▶ [What the task asks] Repeat the lines below word for word, starting with the first one and ending with the line that contains "will click(620, 67).", both included.

<<<<

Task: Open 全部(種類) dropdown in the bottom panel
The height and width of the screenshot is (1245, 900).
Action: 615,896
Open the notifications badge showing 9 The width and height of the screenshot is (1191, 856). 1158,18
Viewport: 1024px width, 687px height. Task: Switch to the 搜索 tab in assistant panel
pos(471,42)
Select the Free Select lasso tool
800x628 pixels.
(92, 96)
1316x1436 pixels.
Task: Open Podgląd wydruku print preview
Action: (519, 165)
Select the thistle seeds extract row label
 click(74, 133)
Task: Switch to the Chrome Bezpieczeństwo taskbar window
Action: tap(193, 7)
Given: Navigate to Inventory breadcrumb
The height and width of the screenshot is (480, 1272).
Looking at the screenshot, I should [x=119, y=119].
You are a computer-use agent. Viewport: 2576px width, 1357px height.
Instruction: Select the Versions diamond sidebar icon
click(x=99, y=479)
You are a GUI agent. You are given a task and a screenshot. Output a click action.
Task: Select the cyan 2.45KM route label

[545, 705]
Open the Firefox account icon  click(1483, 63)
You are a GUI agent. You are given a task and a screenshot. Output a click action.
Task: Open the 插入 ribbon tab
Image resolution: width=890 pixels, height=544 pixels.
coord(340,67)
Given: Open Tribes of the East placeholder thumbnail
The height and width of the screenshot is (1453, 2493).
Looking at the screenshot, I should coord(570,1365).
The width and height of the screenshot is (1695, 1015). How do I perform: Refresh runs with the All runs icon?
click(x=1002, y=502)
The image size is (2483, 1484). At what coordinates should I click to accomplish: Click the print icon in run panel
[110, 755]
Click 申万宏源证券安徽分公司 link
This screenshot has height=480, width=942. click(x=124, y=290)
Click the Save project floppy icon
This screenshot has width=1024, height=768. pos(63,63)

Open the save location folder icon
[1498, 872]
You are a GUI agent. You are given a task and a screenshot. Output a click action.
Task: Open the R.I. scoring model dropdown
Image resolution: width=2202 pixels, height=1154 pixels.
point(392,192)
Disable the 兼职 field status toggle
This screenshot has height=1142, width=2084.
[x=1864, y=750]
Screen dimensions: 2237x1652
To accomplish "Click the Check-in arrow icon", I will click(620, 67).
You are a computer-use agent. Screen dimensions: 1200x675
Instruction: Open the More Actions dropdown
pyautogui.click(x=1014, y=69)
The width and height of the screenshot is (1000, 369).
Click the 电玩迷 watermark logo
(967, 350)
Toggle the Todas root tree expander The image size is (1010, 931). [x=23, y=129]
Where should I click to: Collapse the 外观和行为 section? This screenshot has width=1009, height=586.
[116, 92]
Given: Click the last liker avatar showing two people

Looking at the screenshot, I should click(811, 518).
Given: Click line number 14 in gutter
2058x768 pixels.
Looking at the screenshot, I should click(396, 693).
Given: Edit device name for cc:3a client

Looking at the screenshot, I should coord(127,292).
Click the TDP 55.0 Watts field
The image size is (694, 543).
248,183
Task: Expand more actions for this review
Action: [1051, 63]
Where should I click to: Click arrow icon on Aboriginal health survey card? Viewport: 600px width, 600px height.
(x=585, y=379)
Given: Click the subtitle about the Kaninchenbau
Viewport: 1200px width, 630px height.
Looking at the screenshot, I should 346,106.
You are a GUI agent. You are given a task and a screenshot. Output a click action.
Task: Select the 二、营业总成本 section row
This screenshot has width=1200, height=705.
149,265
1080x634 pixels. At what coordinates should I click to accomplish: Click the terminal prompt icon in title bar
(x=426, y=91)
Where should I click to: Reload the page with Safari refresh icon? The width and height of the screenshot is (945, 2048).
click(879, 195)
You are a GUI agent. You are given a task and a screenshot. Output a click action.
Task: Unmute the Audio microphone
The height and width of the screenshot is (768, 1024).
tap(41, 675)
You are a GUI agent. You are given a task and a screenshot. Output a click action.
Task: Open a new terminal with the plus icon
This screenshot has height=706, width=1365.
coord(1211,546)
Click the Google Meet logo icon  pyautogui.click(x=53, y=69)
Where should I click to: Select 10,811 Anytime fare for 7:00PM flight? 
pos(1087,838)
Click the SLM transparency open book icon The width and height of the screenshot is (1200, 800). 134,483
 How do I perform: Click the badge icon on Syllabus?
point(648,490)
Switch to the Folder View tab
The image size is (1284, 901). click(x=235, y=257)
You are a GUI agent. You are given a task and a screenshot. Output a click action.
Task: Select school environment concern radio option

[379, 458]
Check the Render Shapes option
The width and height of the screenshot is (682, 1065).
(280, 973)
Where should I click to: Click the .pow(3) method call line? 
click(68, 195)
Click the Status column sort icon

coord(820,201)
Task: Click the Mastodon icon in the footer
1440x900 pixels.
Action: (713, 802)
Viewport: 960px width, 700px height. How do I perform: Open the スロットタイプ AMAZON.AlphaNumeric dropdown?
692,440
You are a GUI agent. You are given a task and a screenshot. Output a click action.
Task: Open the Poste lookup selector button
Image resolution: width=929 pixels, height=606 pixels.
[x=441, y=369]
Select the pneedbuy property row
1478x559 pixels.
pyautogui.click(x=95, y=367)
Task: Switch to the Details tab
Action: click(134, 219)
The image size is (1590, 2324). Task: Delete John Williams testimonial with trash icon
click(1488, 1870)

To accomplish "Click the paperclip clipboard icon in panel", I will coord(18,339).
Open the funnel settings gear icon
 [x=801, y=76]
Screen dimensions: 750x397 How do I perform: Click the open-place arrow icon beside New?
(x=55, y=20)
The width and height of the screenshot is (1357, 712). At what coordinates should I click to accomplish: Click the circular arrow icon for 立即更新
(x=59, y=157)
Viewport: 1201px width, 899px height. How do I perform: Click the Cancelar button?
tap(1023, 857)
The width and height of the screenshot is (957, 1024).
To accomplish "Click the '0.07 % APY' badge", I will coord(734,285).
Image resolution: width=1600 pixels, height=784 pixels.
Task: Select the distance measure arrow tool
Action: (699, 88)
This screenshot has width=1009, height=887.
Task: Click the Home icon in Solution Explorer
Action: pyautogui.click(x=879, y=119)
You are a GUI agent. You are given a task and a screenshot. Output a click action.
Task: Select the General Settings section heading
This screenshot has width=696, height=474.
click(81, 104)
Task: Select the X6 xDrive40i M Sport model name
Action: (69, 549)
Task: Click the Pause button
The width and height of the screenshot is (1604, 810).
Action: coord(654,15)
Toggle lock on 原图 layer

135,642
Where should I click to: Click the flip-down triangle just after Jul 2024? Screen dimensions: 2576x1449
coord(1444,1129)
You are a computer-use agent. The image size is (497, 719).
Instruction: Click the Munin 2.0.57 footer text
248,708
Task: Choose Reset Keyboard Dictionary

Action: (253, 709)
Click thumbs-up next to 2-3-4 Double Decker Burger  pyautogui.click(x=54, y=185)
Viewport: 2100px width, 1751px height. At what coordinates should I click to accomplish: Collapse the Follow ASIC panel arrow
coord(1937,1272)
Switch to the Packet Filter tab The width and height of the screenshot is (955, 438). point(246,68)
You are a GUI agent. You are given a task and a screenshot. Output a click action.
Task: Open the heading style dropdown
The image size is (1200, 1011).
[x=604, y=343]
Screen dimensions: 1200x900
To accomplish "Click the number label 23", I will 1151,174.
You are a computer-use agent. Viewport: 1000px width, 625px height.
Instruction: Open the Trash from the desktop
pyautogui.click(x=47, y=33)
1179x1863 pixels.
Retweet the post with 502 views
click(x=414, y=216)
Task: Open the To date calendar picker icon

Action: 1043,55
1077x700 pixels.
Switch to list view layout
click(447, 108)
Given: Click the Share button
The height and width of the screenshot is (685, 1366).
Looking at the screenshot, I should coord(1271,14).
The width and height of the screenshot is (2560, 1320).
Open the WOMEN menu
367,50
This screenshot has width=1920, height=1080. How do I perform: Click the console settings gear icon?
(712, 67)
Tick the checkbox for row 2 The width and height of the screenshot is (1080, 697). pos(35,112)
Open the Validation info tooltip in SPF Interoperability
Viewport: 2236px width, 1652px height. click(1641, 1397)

>>>>

▶ [Correct output]
Task: Open 全部(種類) dropdown in the bottom panel
The height and width of the screenshot is (1245, 900).
Action: 615,896
Open the notifications badge showing 9 The width and height of the screenshot is (1191, 856). 1158,18
Viewport: 1024px width, 687px height. Task: Switch to the 搜索 tab in assistant panel
pos(471,42)
Select the Free Select lasso tool
800x628 pixels.
(92, 96)
1316x1436 pixels.
Task: Open Podgląd wydruku print preview
Action: (519, 165)
Select the thistle seeds extract row label
 click(74, 133)
Task: Switch to the Chrome Bezpieczeństwo taskbar window
Action: tap(193, 7)
Given: Navigate to Inventory breadcrumb
The height and width of the screenshot is (480, 1272).
Looking at the screenshot, I should [x=119, y=119].
You are a computer-use agent. Viewport: 2576px width, 1357px height.
Instruction: Select the Versions diamond sidebar icon
click(x=99, y=479)
You are a GUI agent. You are given a task and a screenshot. Output a click action.
Task: Select the cyan 2.45KM route label

[545, 705]
Open the Firefox account icon  click(1483, 63)
You are a GUI agent. You are given a task and a screenshot. Output a click action.
Task: Open the 插入 ribbon tab
Image resolution: width=890 pixels, height=544 pixels.
coord(340,67)
Given: Open Tribes of the East placeholder thumbnail
The height and width of the screenshot is (1453, 2493).
Looking at the screenshot, I should coord(570,1365).
The width and height of the screenshot is (1695, 1015). How do I perform: Refresh runs with the All runs icon?
click(x=1002, y=502)
The image size is (2483, 1484). At what coordinates should I click to accomplish: Click the print icon in run panel
[110, 755]
Click 申万宏源证券安徽分公司 link
This screenshot has height=480, width=942. click(x=124, y=290)
Click the Save project floppy icon
This screenshot has width=1024, height=768. pos(63,63)

Open the save location folder icon
[1498, 872]
You are a GUI agent. You are given a task and a screenshot. Output a click action.
Task: Open the R.I. scoring model dropdown
Image resolution: width=2202 pixels, height=1154 pixels.
point(392,192)
Disable the 兼职 field status toggle
This screenshot has height=1142, width=2084.
[x=1864, y=750]
Screen dimensions: 2237x1652
To accomplish "Click the Check-in arrow icon", I will click(620, 67).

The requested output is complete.